3. Creating an Expert Advisor for Strategy Testing
#resource "\\Indicators\\ZigZags\\iUniZigZagSW.ex5" #include <\\Break_of_channel_DNG\\Channel.mqh> #include <Trade\\Trade.mqh>
The Expert Advisor parameters will be identical to the parameters of the indicator.
input ESorce SrcSelect = Src_HighLow; input EDirection DirSelect = Dir_NBars; input int RSIPeriod = 14; input ENUM_APPLIED_PRICE RSIPrice = PRICE_CLOSE; input int MAPeriod = 14; input int MAShift = 0; input ENUM_MA_METHOD MAMethod = MODE_SMA; input ENUM_APPLIED_PRICE MAPrice = PRICE_CLOSE; input int CCIPeriod = 14; input ENUM_APPLIED_PRICE CCIPrice = PRICE_TYPICAL; input int ZZPeriod = 50;
The EA has four global variables. The following is written in these variables:
- the indicator handle,
- an array of pointers to channels (objects of the CChannel class),
- a pointer to the CTrade class (it is used for performing trading operations),
- the opening time of the bar, on which the last breakout occurred.
int zz_handle; CChannel *ar_Channels[]; CTrade *Trade; datetime dt_last_break;
In the EA's OnInit function, we call the indicator and initialize required classes. The function should return INIT_FAILED in case of an error.
int OnInit() { //--- zz_handle=iCustom(Symbol(),Period(),"::Indicators\\ZigZags\\iUniZigZagSW",SrcSelect, DirSelect, RSIPeriod, RSIPrice, MAPeriod, MAShift, MAMethod, MAPrice, CCIPeriod, CCIPrice, ZZPeriod); if(zz_handle==INVALID_HANDLE){ Alert("Error load indicator"); return(INIT_FAILED); } //--- Trade=new CTrade(); if(CheckPointer(Trade)==POINTER_INVALID) return INIT_FAILED; //--- dt_last_break=0; //--- return(INIT_SUCCEEDED); }
To clear the memory, we delete all used class instances in the OnDeinit function.
void OnDeinit(const int reason) { //--- int total=ArraySize(ar_Channels); for(int i=0;i<total;i++) { if(CheckPointer(ar_Channels[i])!=POINTER_INVALID) delete ar_Channels[i]; } ArrayFree(ar_Channels); if(CheckPointer(Trade)!=POINTER_INVALID) delete Trade; }
The main work is performed in the OnTick function.
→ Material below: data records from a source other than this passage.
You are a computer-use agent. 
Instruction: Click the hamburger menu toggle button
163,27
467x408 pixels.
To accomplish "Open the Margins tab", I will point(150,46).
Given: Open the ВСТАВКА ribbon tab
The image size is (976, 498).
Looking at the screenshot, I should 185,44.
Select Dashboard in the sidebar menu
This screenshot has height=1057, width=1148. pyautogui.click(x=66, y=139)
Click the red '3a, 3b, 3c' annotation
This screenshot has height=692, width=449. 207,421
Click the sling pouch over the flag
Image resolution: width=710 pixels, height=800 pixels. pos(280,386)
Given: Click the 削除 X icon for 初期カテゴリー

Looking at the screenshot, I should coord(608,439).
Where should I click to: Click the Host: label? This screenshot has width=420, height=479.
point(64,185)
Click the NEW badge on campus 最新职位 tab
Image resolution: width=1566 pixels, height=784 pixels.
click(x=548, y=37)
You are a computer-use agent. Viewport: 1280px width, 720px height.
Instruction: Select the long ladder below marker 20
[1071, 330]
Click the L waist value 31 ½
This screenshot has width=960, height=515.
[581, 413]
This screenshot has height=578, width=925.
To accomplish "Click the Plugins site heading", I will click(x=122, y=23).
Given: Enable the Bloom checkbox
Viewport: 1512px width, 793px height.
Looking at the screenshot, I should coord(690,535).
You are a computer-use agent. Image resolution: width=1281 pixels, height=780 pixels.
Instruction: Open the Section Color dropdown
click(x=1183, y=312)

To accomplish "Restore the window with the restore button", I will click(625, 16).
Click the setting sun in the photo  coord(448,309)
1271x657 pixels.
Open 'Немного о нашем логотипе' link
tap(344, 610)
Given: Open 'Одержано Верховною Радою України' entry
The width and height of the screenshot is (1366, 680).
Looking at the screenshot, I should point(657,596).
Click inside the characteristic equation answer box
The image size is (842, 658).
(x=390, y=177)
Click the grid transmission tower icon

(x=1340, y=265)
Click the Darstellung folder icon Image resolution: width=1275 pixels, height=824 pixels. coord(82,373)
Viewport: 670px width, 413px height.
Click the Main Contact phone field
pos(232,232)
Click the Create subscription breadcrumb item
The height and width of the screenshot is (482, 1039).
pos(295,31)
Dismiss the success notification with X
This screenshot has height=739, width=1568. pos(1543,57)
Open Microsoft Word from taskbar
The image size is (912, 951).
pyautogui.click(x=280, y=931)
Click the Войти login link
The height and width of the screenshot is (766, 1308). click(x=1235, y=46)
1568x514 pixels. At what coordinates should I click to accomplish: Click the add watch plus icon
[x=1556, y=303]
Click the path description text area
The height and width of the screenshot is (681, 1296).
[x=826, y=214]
We have decided that a channel should be considered broken if a candlestick closes beyond its limits. The channel will be drawn based on completely formed ZigZag peaks. So, the EA does not need to perform actions on every tick. Therefore the first thing to do in this function is to check the opening of a new bar.
void OnTick() { //--- static datetime last_bar=0; if(last_bar>=SeriesInfoInteger(_Symbol,PERIOD_CURRENT,SERIES_LASTBAR_DATE)) return; last_bar=(datetime)SeriesInfoInteger(_Symbol,PERIOD_CURRENT,SERIES_LASTBAR_DATE);
Note that the last_bar variable is only used in this code block, that is why it is not declared globally. As you know, initialization of all local variables is performed every time after the start of the corresponding function. That is why data saved in the variable is lost at the next OnTick start. To avoid data loss, the variable is declared with the static modifier. This variable will retain its values during further function starts.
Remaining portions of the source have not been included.